Really?  How are you normally then?  And for that matter, why aren't you acting normally, in your eyes at least?  Because, in my eyes at least, you seem to be the very definition of normal.  More specifically, forgettable and by all means personifying the bland .  Was I, too, such a bland teenager?  I should hope not, but one can never be quite sure.  All this talk of boyfriends and ex-boyfriends, and girlfriends and ex-girlfriends, of Facebook profiles and bad pictures ("that's not a good picture of me, let me show you another").  They're English, and what's more is that they're from London.  Glitzy London.  From the beginning because that's the London we knew, home of the posh.  And of the misguidedly proper accents.  London, where the girls aren't cute or hot, but fair, and you would find one to be so, properly speaking anyways.  It's a clever disguise to be certain, especially at face value.  They sound smart, or at least as if, as if they should be.  In that tone and meter we usually reserve and stereotype for learned scholars and such in the States.  But on this ferry, such stereotypes are as light and withstanding as those discarded Winston's left on the outside tables, empty and tossed asunder by the heavy deck winds, lost in the Channel somewhere between Hoek van Holland and Harwick.


They're teenagers.  They're teenagers and the boys act like any group of boy teenagers do when confronted by a sexually attractive girl.  It is quite a specific attraction given by this description, one brought on by an attention to detail, played up from head to toe in all the wrong ways.  The leather zip-up boots, the constantly applied make-up, and of course, letting those heaving chest kittens breathe.  How old was she again?  Oh, that's right, seventeen.  And so the boys are loud and excited, giddy and without a doubt confused by any thought of sexuality in their constant battle of one-up's-manship.  There are tales of strength , primary school conquests (they're a bit younger than she), and the inevitable chest baring on this heavily air-conditioned, cloudy day on the Stenna Holland.  The girl reacts in kind and not all too surprisingly, basking in the light of attention, surrounded by this troupe of under-experienced and over zealous suitors clinging to her few and every word.


[from recollection]


I guess I too was once one of those excited bright-eyed boys.  But the distance between that time and this is growing, and as the wonder leaves my eyes, these eyes standing here on the back deck port side, they chance  upon a rainbow materializing in the ocean spray.  A smile.  They haven't lost their wonder just yet.  Maybe it's all the LCD.

Monday, August 2, 2010

In My Mind, Sound Like...


The clouds are hanging heavy on the thickly wooded mountains, like eyes, tears slipping by as if the Swiss countryside itself was somber at our departure.
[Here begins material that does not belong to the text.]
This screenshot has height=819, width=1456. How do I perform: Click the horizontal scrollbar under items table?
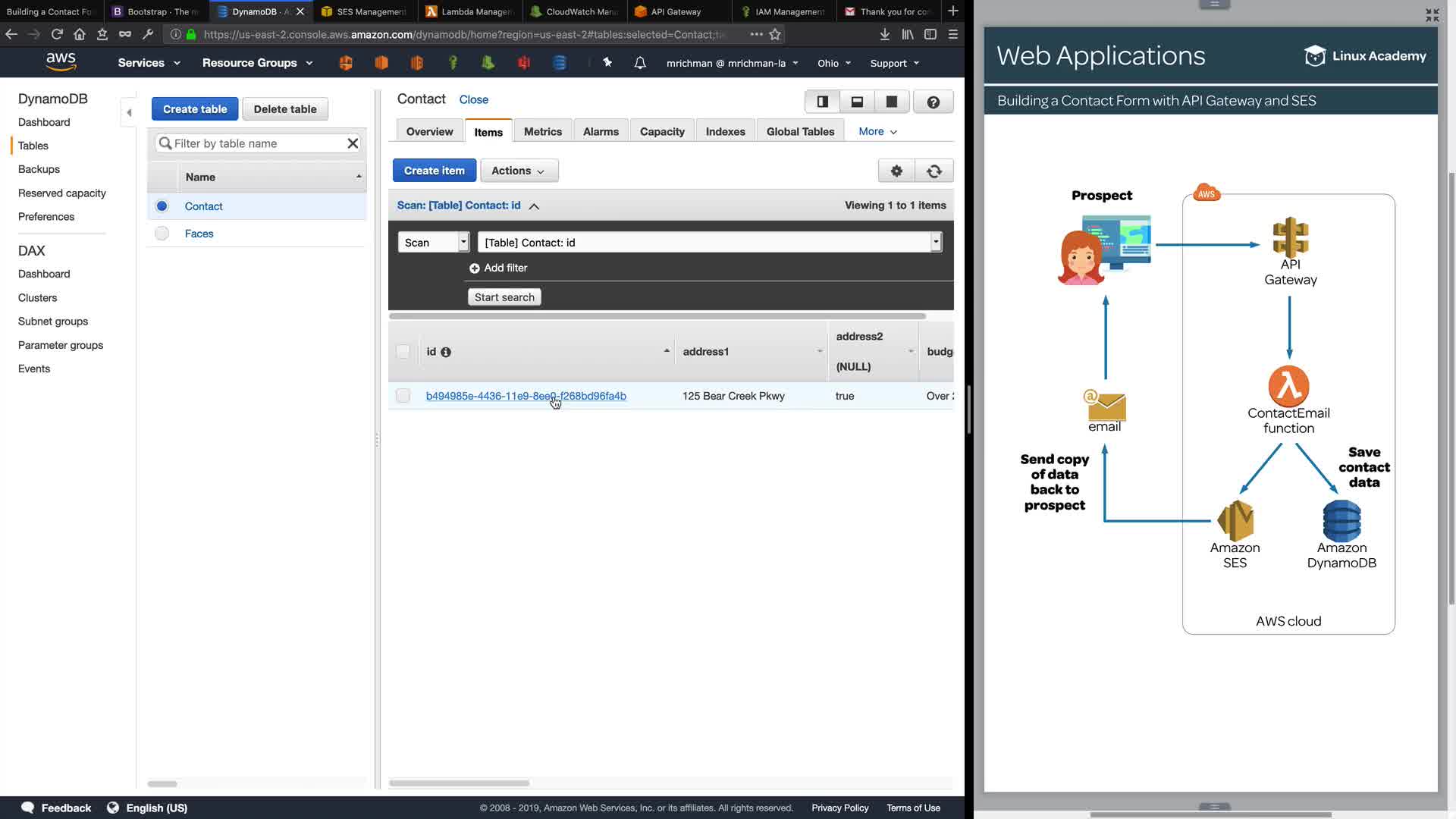tap(459, 783)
I'd be lying if I said my feelings didn't mirror those to a tee. Just three days in Flims has one questioning the basic principles and priorities that an individual has to live by. Still malleable to a certain extent I feel as if the time is soon approaching in which these lifestyle choices will be set in stone. And Flims is one of the few places where I wouldn't mind having roots. This would be true strictly based on the raw beauty of the town. The sheer magnitude of the Swiss Alps, for lack of a more contrived cliché, is awe-inspiring. Lag la Cuama is something out of a fairy-tale tucked away in a small valley with a green meadow island fenced in by tree groves and crystal blue water. The altitude and brisk summer water make the simple act of swimming to the diving rock an exhilarating experience, nearly as exhilarating as jumping the seven meters off the rock itself. It's a land that we all want to retire to, but at the same time, it pains me to leave now. Swisseland, you will always hold a special place in my heart. Danke, Steppii.